**What the task asks**
Please select and copy each line below that contains the string "link". Case counts.

**A block of data**
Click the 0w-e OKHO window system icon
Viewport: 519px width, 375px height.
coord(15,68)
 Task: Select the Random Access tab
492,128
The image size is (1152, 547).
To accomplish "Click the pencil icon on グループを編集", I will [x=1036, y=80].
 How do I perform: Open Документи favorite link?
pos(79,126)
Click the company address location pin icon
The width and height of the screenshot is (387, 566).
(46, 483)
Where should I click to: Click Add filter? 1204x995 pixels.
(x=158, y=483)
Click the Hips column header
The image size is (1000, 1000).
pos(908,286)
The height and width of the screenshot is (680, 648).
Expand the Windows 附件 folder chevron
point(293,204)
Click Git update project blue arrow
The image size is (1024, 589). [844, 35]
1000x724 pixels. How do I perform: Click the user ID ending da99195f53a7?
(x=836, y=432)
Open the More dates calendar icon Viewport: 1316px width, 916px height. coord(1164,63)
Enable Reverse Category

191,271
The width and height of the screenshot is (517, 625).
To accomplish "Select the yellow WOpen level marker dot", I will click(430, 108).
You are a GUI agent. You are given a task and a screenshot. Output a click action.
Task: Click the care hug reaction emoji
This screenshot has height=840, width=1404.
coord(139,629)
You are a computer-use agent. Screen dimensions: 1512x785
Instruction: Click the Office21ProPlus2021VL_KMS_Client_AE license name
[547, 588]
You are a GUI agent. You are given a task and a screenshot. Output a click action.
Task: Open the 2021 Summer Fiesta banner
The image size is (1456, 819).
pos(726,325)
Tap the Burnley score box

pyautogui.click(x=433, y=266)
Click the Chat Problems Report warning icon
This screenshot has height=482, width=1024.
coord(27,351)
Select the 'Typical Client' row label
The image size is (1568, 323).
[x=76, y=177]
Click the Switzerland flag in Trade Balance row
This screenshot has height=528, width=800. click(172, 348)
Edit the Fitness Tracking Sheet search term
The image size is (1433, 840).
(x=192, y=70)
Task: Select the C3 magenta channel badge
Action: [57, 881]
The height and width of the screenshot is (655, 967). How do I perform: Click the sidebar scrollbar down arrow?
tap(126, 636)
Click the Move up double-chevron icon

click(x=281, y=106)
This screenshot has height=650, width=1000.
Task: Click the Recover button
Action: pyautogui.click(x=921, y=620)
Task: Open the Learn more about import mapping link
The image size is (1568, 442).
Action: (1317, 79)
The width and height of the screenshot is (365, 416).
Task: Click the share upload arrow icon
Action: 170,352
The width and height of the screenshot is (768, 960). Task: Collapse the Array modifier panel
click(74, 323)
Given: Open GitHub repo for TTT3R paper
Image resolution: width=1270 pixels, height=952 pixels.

**Finished task**
 How do I perform: Open Документи favorite link?
Task: Open the Learn more about import mapping link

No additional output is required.